Appunti Erotici . LUSSURIA
Univers parallèle
In 19 Febbraio 2022 da La ComtesseNon so se sia stata una buona idea, vous savez?
Però era allettante, sono pur sempre una annoiatissima aristocratica decaduta dopo la Rivoluzione francese, quindi di fatto mai ascesa. Chissà, mi son detta, forse in un universo parallelo io sono ancora una nobile, e il mio stemma araldico ha ancora valore. E potere.
Dev’essere stata causa di un buco nero nello spazio. Il Viaggiatore di Kepler 452b non mi ha risposto a riguardo; ha sorriso – sorrisino ambiguo e affascinante, devo ammetterlo – e mi ha fatto un cenno con il capo. Poi ha allungato la mano per accompagnarmi lungo il percorso stellare.
È un attimo. Il vorticoso universo parallelo è entrato nella mia pelle nel tempo di un fruscio. L’odore di latex – quel misto di plastica bruciata e di pelle sudata -, la sensazione di essere nel molle nucleo di un peccato, e la fame – quella animale, quella così drammaticamente umana – avvolgevano, stritolavano come anaconde furenti ogni mio senso. Ma non sono una che si possa intimidire per così poco.

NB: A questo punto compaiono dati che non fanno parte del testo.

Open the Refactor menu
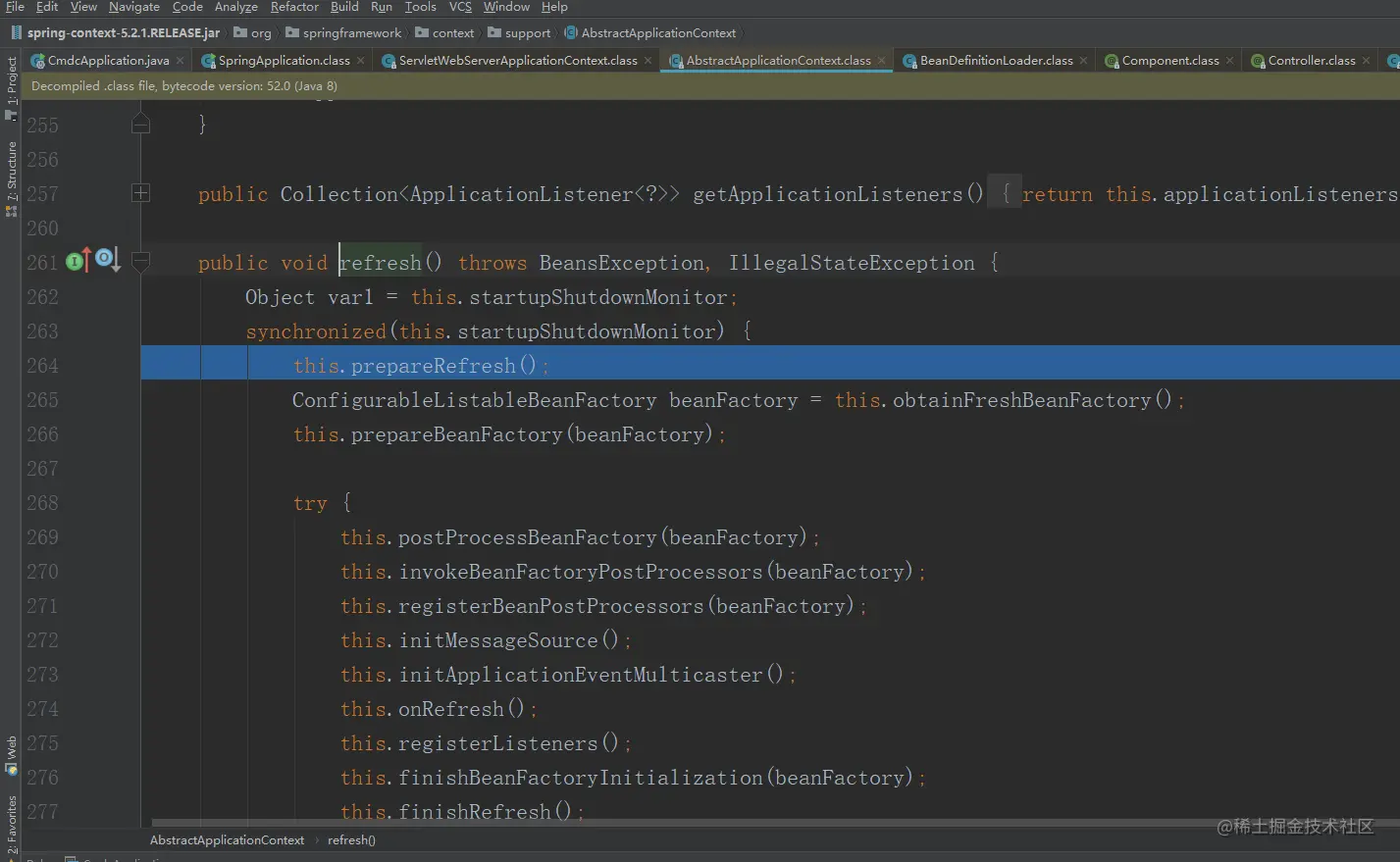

Mi siedo sulla poltrona scivolosa e rossa con piqûres capitonées, e mi guardo intorno. I grossi falli ovunque dovrebbero mettermi a disagio? Mais non, vous savez, non mi sono mai sentita più a casa.
Ma poi, arriva lei. Arrivo io. Arriva l’altra, insomma. Quella che è me ma non lo è, palesemente, senza dubbio alcuno. «Je m’appelle Madamoiselle D. Voi siete la Comtesse, c’est vrai?».
Annuisco.
«Ci somigliamo molto, Divine, non trovate? Seguitemi. Vi porto dall’imperatore Ambrojo e dalla Maîtresse féline, Madame Carole».
Avrei dovuto immaginarlo. Avrei dovuto capire che lo scopo del Viaggiatore era quello di farmi sentire debole, di vedermi soumise, fortement ébranlée.
Mademoiselle D. ha i capelli poco più lunghi di me, sopra le spalle, la riga al centro, che si intravedono dal cappuccio della tunica dorata che indossa con disinvoltura, senza curarsi di coprire il pube di peli rossicci. Il Viaggiatore, alle mie spalle, mi slaccia il corsetto, mi leva la collana di perle, si inginocchia e mi fa cadere la gonna ampia, mi obbliga a sfilare le scarpe. È tutto a terra, ne sento il rumore, le vibrazioni delle cose mie, impregnate del mio odore, sul pavimento in linoleum di un luogo sospeso in un altro universo. Si inserisce al mio fianco, appoggia la mano sul mio volto, lo sposta verso di lui. Lo guardo. È perfetto, una statua di bronzo, due opere d’arte, lui e la sua erezione. Seguo lei, in punta di piedi. Lui, una presenza sincrona al mio fianco.
Entriamo nella sala dei giochi. Ambrojo è seduto alla sua alta scranna, Carole si dimena in una gabbia, e muove la sua lunga coda verso di noi. Le sue orecchie a punta, pelose, e le vibrisse potenti la rendono così attraente che non so come trattenermi dall’aprire la gabbia a morsi, e liberarla affondando il mio desiderio nel suo.
«È ora di giocare, Comtesse», sentenzia Ambrojo. «Avrai tu, per prima, l’onore di inginocchiarti dinanzi al tuo imperatore e di adorarlo mentre gli altri assaggeranno te».